Pike water is 'generally good'
Study of residential wells will serve as baseline to track water quality if fracking comes
"Future gas drilling and development or other land use changes could impact Pike County groundwater, and having a frame of reference for our current groundwater is important."
Sally Corrigan, Pike County Conservation District
MILFORD — The groundwater in Pike County is generally good, according to a study of residential wells recently completed by the United States Geological Survey (USGS) in cooperation with the Pike County Conservation District.

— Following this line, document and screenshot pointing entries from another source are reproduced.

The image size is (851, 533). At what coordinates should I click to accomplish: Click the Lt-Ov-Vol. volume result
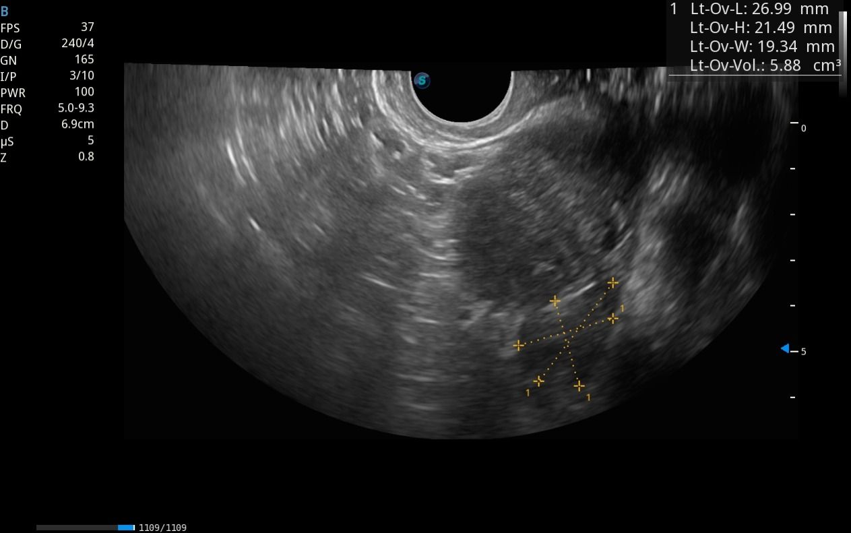765,65
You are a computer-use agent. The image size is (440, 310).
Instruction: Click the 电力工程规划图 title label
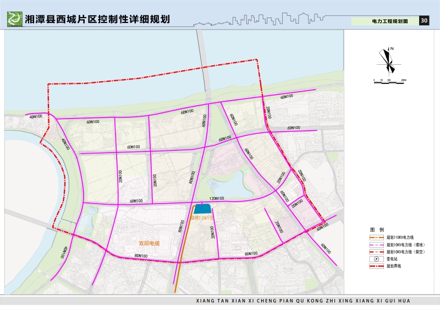[x=390, y=21]
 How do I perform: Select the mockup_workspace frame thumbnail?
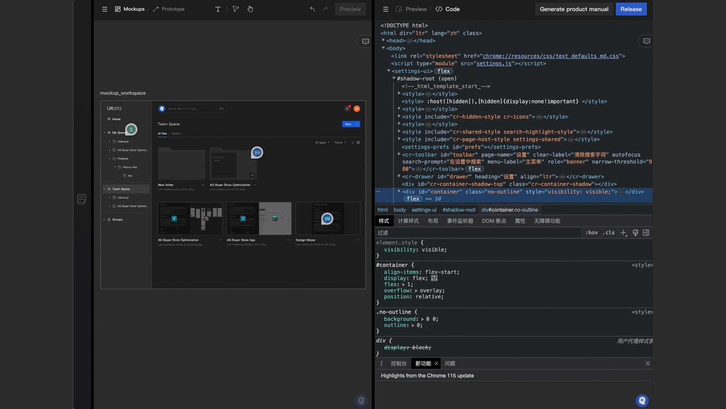[233, 195]
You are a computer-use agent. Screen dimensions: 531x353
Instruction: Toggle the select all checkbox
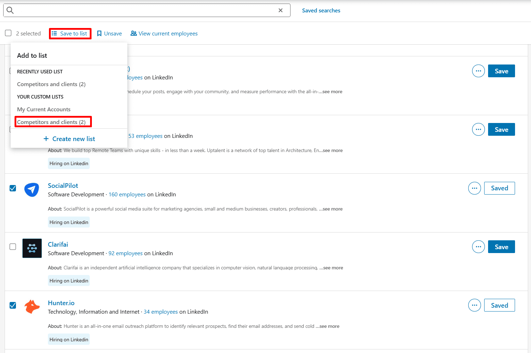click(8, 33)
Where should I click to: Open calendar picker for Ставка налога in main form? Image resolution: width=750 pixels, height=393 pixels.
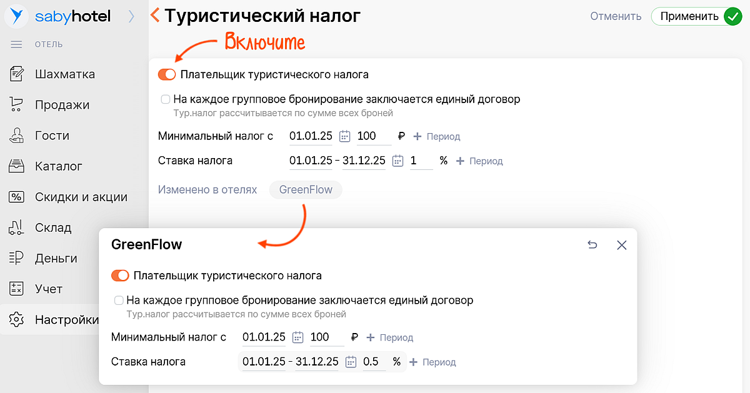click(398, 161)
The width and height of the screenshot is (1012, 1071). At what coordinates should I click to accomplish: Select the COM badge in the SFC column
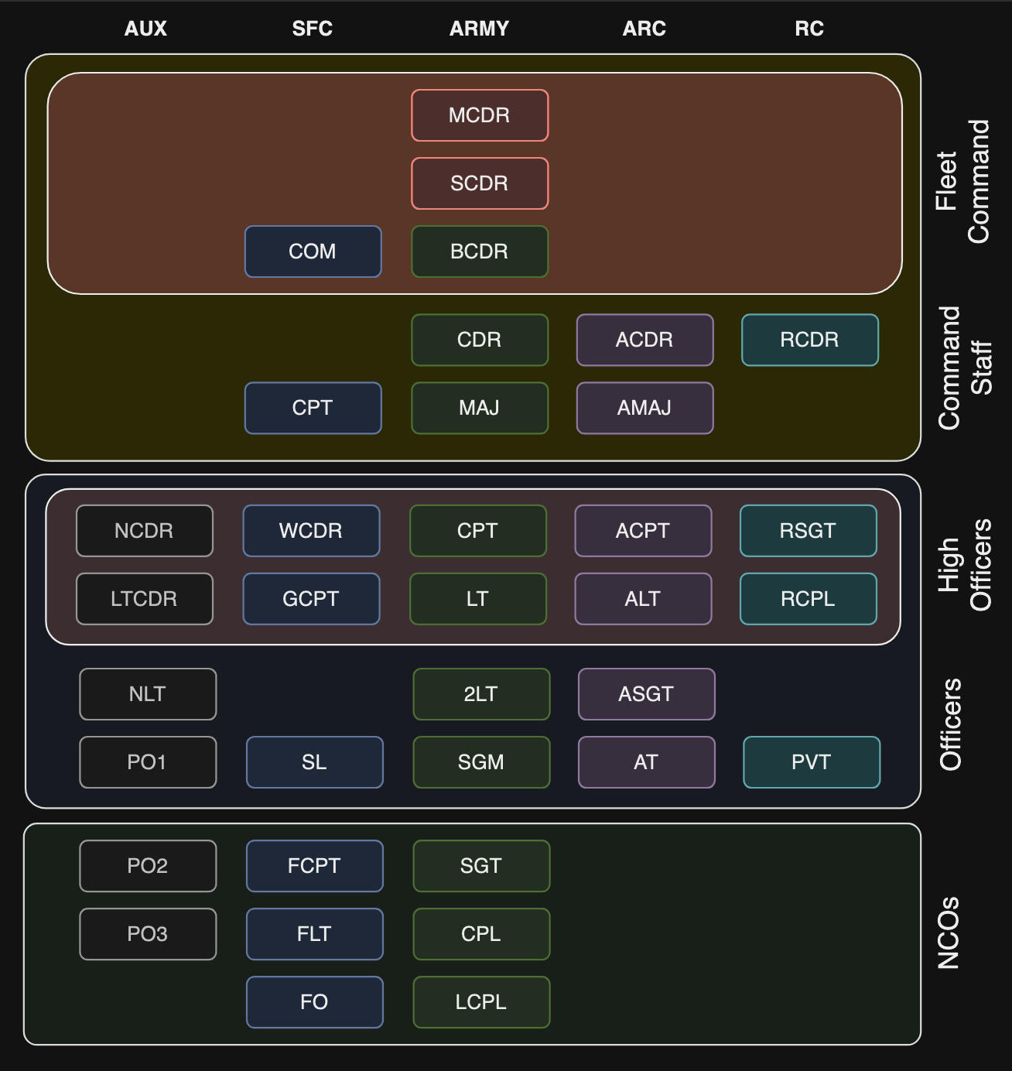pos(313,251)

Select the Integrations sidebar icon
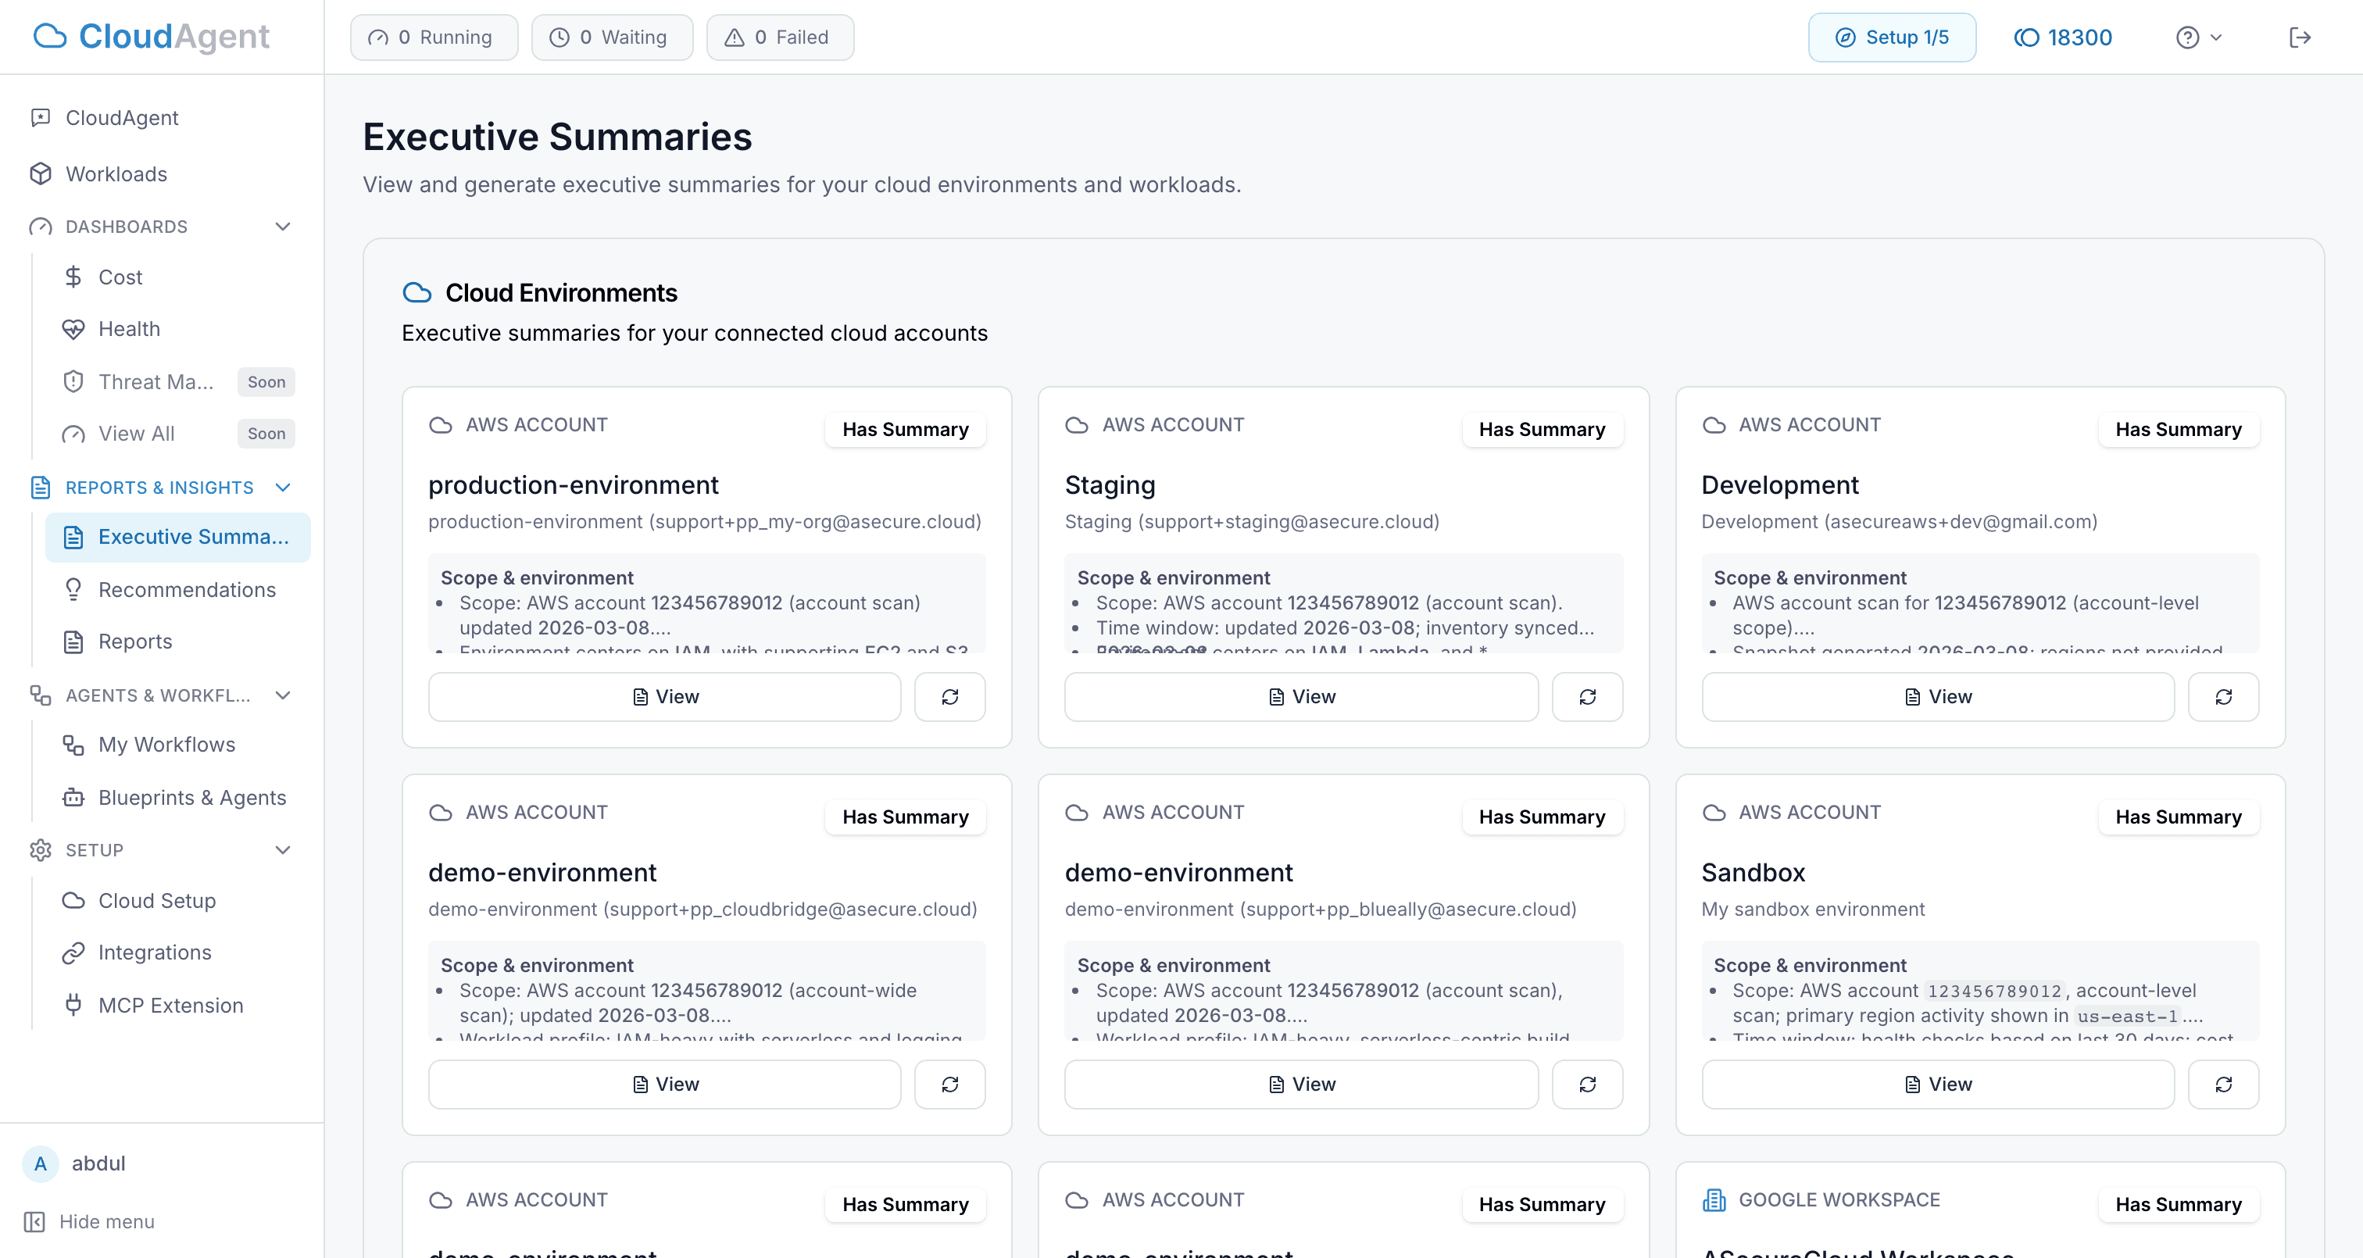click(x=75, y=952)
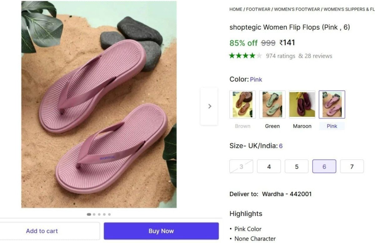375x243 pixels.
Task: Select size 7
Action: [352, 166]
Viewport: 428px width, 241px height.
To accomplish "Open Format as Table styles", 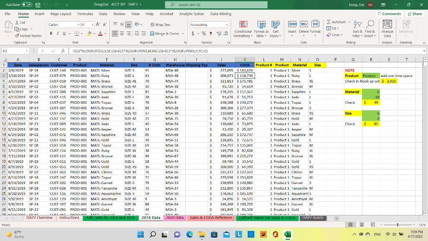I will [261, 30].
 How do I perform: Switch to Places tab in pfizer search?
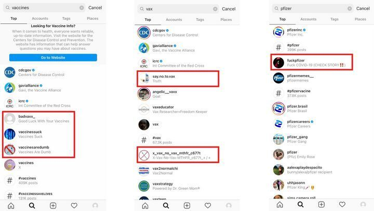[360, 19]
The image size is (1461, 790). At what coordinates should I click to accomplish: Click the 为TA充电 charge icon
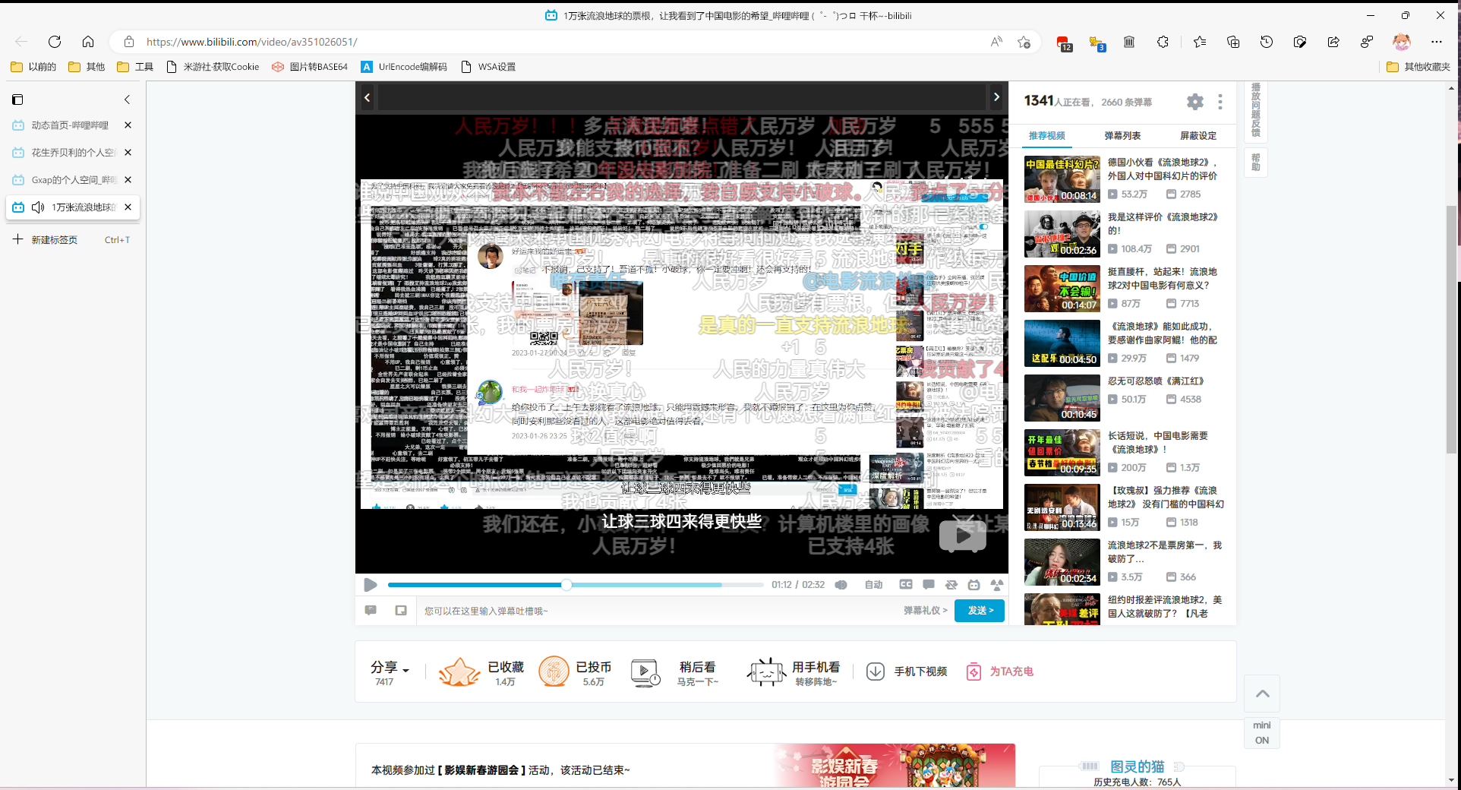point(974,672)
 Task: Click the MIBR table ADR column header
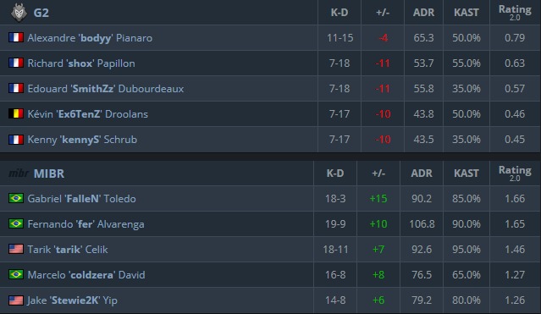[422, 174]
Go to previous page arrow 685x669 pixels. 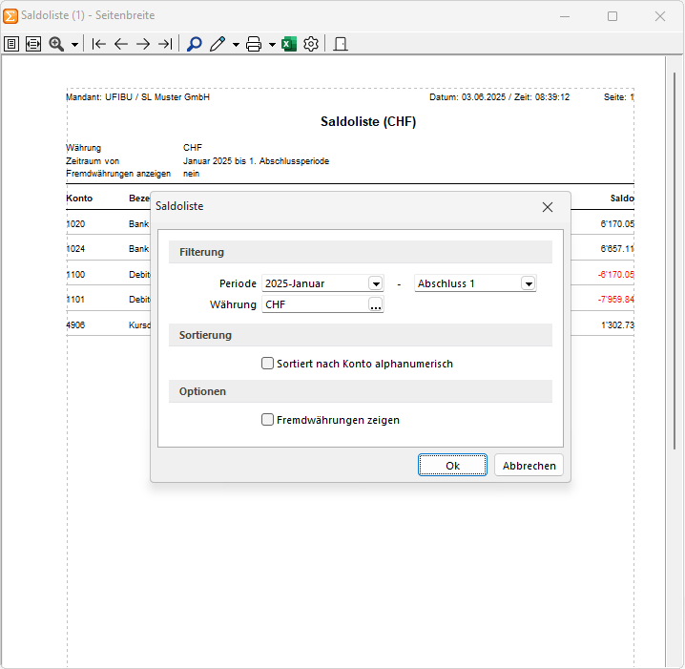[x=121, y=44]
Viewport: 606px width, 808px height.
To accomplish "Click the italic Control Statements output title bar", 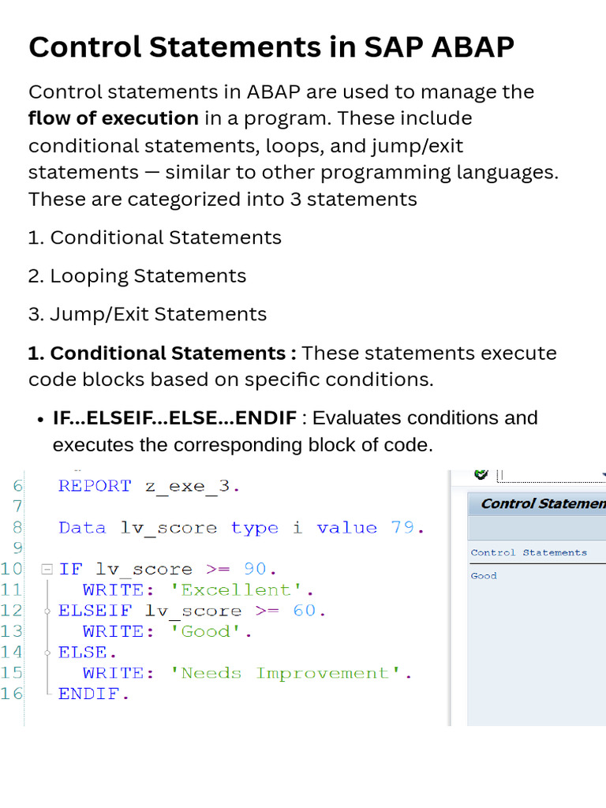I will pyautogui.click(x=542, y=503).
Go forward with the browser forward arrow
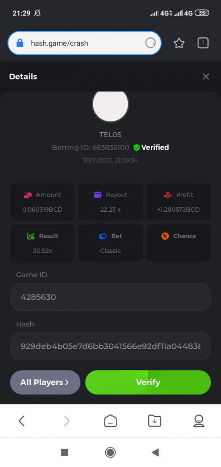The width and height of the screenshot is (221, 467). pyautogui.click(x=66, y=421)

Some of the wells tested already had detectable concentrations of methane, with two wells showing relatively elevated concentrations, according to a summary by Sally Corrigan, executive director of the Pike County Conservation District. This methane is different from the methane related to gas-drilling operations, with a different "isotopic fingerprint" than that related to gas drilling. Many of the wells also showed detectable levels of components associated with fracking brine. Most of the components were natural, although some may result from human activity, such as treating icy roads with salt, according to Corrigan.
Groundwater samples were submitted to a full range of tests, including for methane, dissolved gases, radioactivity, major ions, nutrients, radon-222, stable isotopes, and brine-related ingredients such as barium, strontium, and chloride. Concentrations varied by season, with up to a 20 percent variance of concentrations of some of the tested components.
If fracking comes to Pike
The purpose of the study, started in the summer of 2012, is to provide a baseline of water quality data before natural gas development comes to the area. The groundwater in shallow bedrock — up to 1,000 feet below the earth’s surface — supplies Pike County with most of its drinking water.
In the recent drilling boom to the west of Pike County, natural gas is extracted from rock layers 7,000 to 9,000 feet deep, called Marcellus shale. This shale, formed millions of years ago, underlies almost all of Pike and has the potential for supplying new natural gas reserves through a controversial deep-drilling process called hydraulic fracturing.
Two years ago, USGS Hydrogeologist Lisa Senior with assistance from the Pike County Conservation District sampled 20 wells throughout the county in a range of shallow geologic formations. Of the 20, four wells were chosen to be sampled monthly for one year, ending in June 2013. The monthly sampling shows how groundwater might change naturally from one season to the next.
The study provided important information about Pike’s groundwater in bedrock aquifers, Corrigan said. "Future gas drilling and development or other land use changes could impact Pike County groundwater, and having a frame of reference for our current groundwater is important," she said. "Additional studies are needed to continue to answer questions derived from this baseline study.
"The Pike County Conservation District is proud to work with the US Geological Survey to better assess both the quantity and quality of Pike County’s groundwater resource."
Funding for the study was supplied by the Pike County Conservation District, USGS and the Pike County Commissioners through the Pike County Scenic Rural Character Preservation Program. For more information, visit pikeconservation.org.
The study was published in July in the USGS Scientific Investigations Report 2014-5117, which can be viewed on the USGS website usgs.gov (put “SIR 2014-5117” in the search block).